Paste JavaScript, CSS, HTML, or JSON below and click Format for consistently indented output.
Code Beautifier
Paste JavaScript, CSS, or HTML into the input pane and click Format to get the same code back re-indented and consistently spaced - no upload, no install, and nothing leaves your browser. JSON input is pretty-printed the same way, with two-space indentation.
How the language is detected
The tool looks at what you pasted before choosing how to format it. JSON is checked first: if the input starts with {, [, a quote, a digit, or one of true, false, null, it is parsed and re-printed with JSON.stringify(value, null, 2). Otherwise the input is treated as code: it is classified as HTML when it starts with <, as CSS when it looks like one or more selector { property: value; } blocks, and as JavaScript in every other case. For code (not JSON), the page loads a self-hosted copy of the open-source js-beautify library the first time you format non-JSON input, then calls its matching function - js_beautify, css_beautify, or html_beautify - with two-space indentation.
Everything above runs in this browser tab. Pasted code is never uploaded, sent to an analytics service, or written to any server - it exists only in the page's memory until you close the tab or paste something else.
What this does not do
The tool re-indents and re-spaces code; it does not lint your code, catch logic bugs or unused variables, or rewrite your code semantically - it will not rename variables, restructure functions, or remove dead code. Language detection is a heuristic, not a parser for every language: if you paste Python, Java, or another language the tool does not recognise, the JavaScript beautifier runs on it anyway and the result may look odd, so check the output before you rely on it.
Typical uses
Reach for this tool when a teammate pastes minified JavaScript into a chat and you need to read it, when a CSS snippet from a tutorial arrives on one line and you want it indented before it goes into a stylesheet, when an API response prints as a single-line JSON blob and you want it readable without opening a separate JSON tool, or when you are cleaning up HTML copied from a browser's "Copy outerHTML" before committing it.
For the opposite job of shrinking a stylesheet for production, see the CSS minifier; to expand an already-minified stylesheet back to a readable form, see the CSS unminifier.

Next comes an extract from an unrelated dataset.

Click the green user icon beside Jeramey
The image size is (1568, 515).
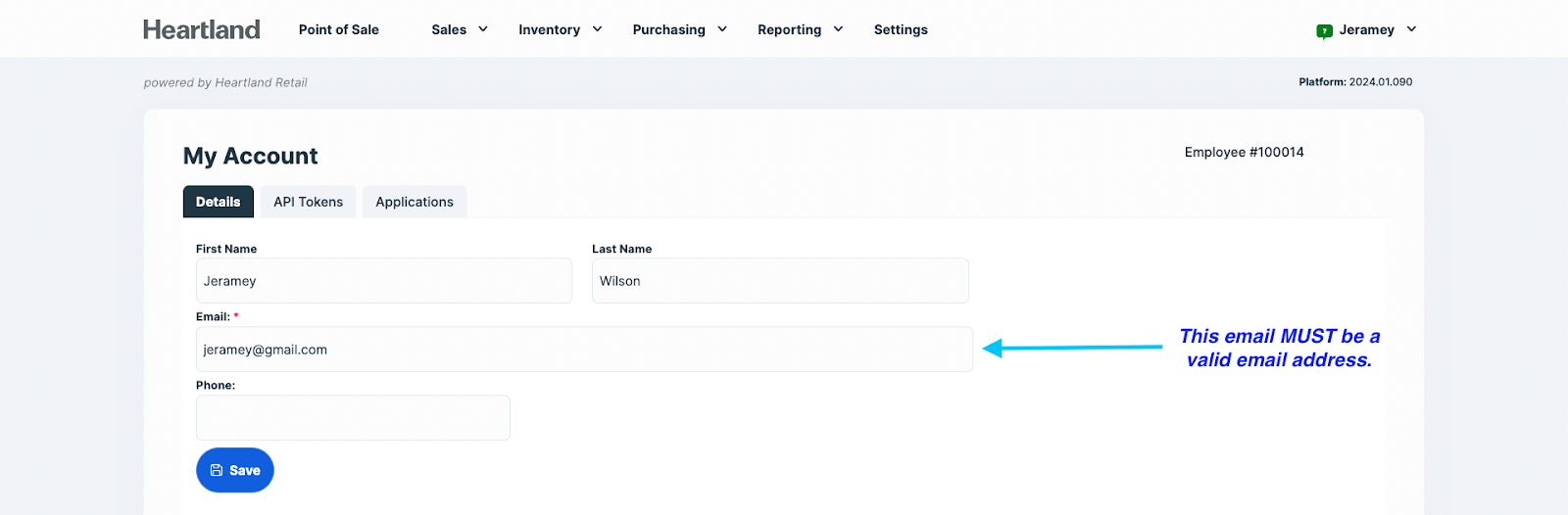pos(1324,30)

To compare two versions of a file side by side instead of reformatting one, see the text diff tool. The developer tools hub lists the full set, every one running in-browser with no upload.
FreetoolOnline Editorial TeamFrequently Asked Questions
What does the code beautifier format?
JavaScript, CSS, and HTML source code. JSON input is pretty-printed too, using JSON.stringify with two-space indentation instead of the code beautifier.

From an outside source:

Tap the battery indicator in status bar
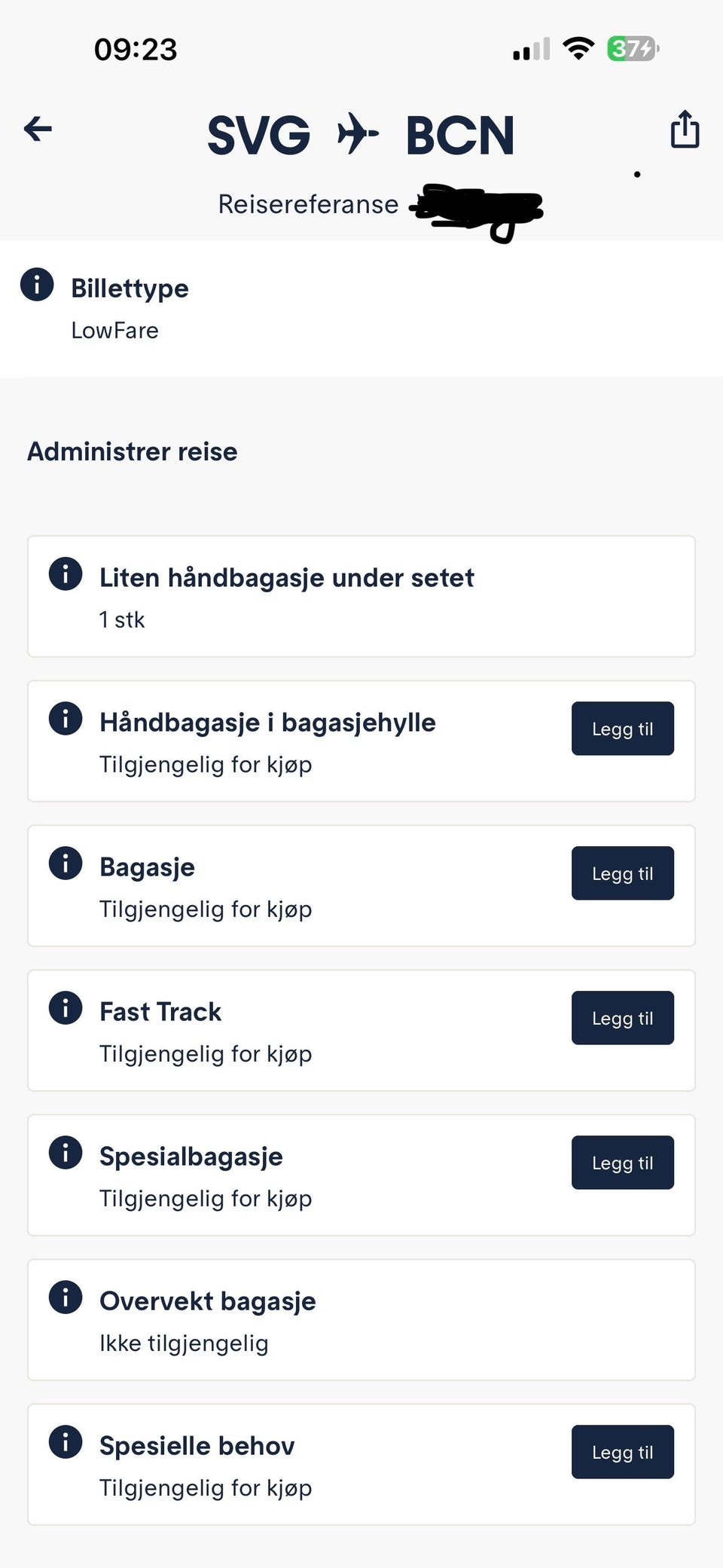Screen dimensions: 723x1568 tap(633, 49)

How does it know which language I pasted?
It checks for JSON first, then looks at the input shape: text starting with < is treated as HTML, text that looks like CSS rule blocks is treated as CSS, and everything else is treated as JavaScript.
Is my code uploaded anywhere?
No. Formatting runs entirely in this browser tab; nothing you paste is sent to a server or an analytics service.
Does this replace the JSON Parser tool?
No. Use the JSON Parser when you need to validate JSON, browse it as a tree, or locate a parse error. This tool is for re-indenting JS, CSS, and HTML, with plain JSON pretty-printing as a side benefit.
Will it fix bugs in my code?
No. It only changes indentation and spacing; it does not check logic, flag unused variables, or rewrite your code.